**表示本文:**
_____

内視鏡検査自体を看護師が行う事はありませんが、その看護師の一つ一つの行為により患者さんを安楽にも苦痛にも感じさせてしまうのが内視鏡室での看護です。

胃カメラや、大腸ファイバーを主とし、胃や十二指腸、腸管の病変を検査します。そして、そのまま病変部を切除し病理検査を行ったり、その時に治療として切除を行ったりもします。

検査部位や方法により、実施前や実施後に療養上の注意点など細かく決められた注意事項のある検査が内視鏡検査です。安全に、安楽に検査が終えられるよう看護師として大切な役割があります。

また、精密機械や機器を利用し、その疾患の特定や治療に関わる重要な検査や処置を含む内視鏡検査室での看護師に求められる知識や技術についてまとめてみます。

必要な看護技術・知識

内視鏡検査は、患者さんの苦痛や疲労を与えてしまう検査が多くあります。

また、患者指導や理解を深め実施しなければ、正しく検査が行えなかったり、検査を前に中止せざる終えなくなる事もあります。

看護師として、安全に検査が行える知識と、迅速に医師の介助が行える技術、その機器や器具の準備や片付け等を熟知する必要があります。

院内マニュアルの熟知と、その操作の徹底技術

内視鏡検査はその医療機関によってマニュアル化されていることが多くあります。

_____

ピクセル座標グラウンディング用データ:

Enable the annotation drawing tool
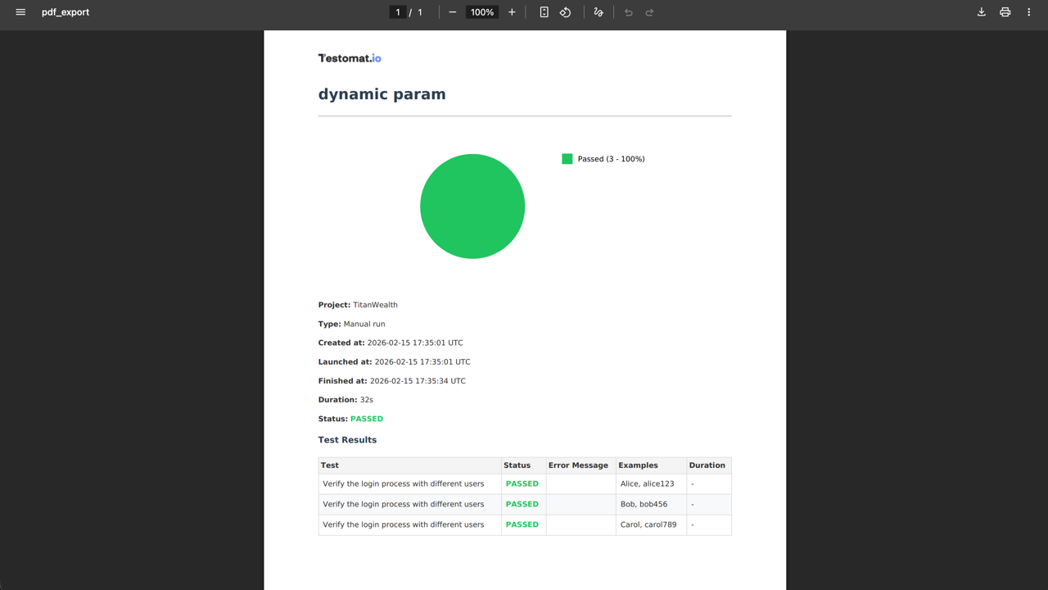(598, 12)
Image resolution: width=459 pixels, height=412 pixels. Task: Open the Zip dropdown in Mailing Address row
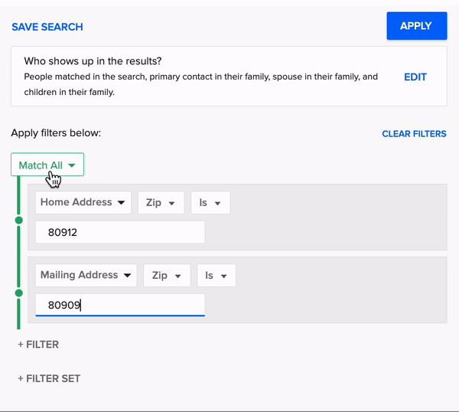pyautogui.click(x=167, y=275)
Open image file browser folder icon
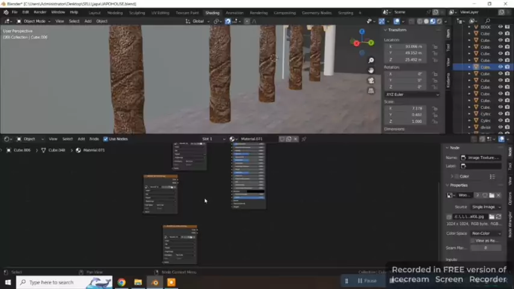 coord(491,217)
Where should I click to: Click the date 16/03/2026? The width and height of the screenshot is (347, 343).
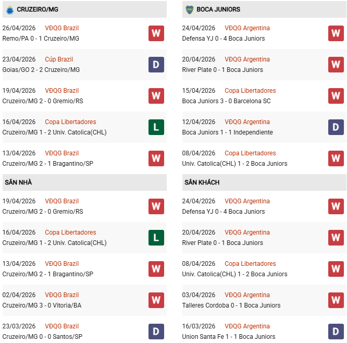click(x=199, y=326)
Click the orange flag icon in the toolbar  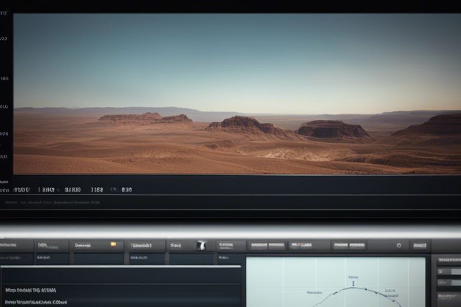tap(113, 245)
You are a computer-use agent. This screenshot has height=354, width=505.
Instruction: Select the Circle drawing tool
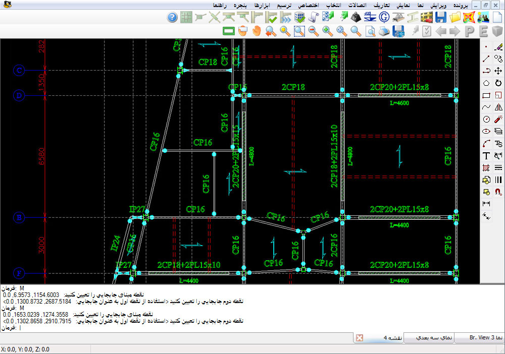[486, 120]
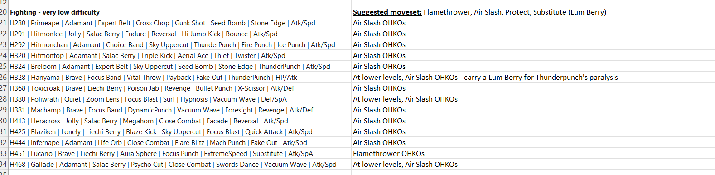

_____

**作業課題 1:**
内視鏡室での看護を扱った本文から、「安全に、安楽に検査が終えられるよう看護師として大切な役割があります。」という一文を英語に翻訳してください。
**作業課題 2:**
内視鏡室での看護についての本文を、末尾の一文に続けて書き進めてください。

**課題出力 1:**
Nurses have an important role in ensuring that examinations can be completed safely and comfortably.

**課題出力 2:**
使用する機械・器具によっても操作方法が違ったり、誰が介助しても同じ看護や処置が出来るよう看護師の知識や技術を強く求められます。

安全に、安楽にそして、円滑に検査が終えられるよう、マニュアルを周知徹底されることが必要です。

胃カメラや大腸検査の際の注意事項の熟知

内視鏡検査を行う時、患者さんは前日の何時から絶飲食となったり、下剤を飲んだりして検査前の前処置が開始されます。

初めての患者さんは特に不安を強め、心配をしてるので、患者さんが正しく検査を受けられるよう、検査の注意点や方法を説明する知識が必要です。

また、パンフレットや説明マニュアル、同意書がある場合もありますが、その方の理解度や認知力、視覚や聴覚異常の有無などのその方の特徴に合う説明が求められます。適確に説明するためにも、看護師自身がその検査について充分な理解が必要です。

検査機器の準備と片付け方法の知識と技術

胃カメラや大腸検査を行う際には、多くの機材や物品を利用します。その検査には何が必要で、いつでも滞りなく検査が行えるような準備が必要です。

また、使用後の器具の洗浄や消毒法は、取り扱った部位た汚染の程度、患者さんの感染症の有無等により異なります。適切に管理が出来る知識と、技術を必要とします。

体位保持の介助

内視鏡検査は医師が行いますが、専用の台に乗り、医師の指示する体位を保つ必要があります。

痛みや苦痛により、その体位が保てないとなると、検査を円滑に行う事ができません。そのため、患者さんが体位保持し易いクッションやまくらを用い、苦痛のない体位の工夫を看護師が行います。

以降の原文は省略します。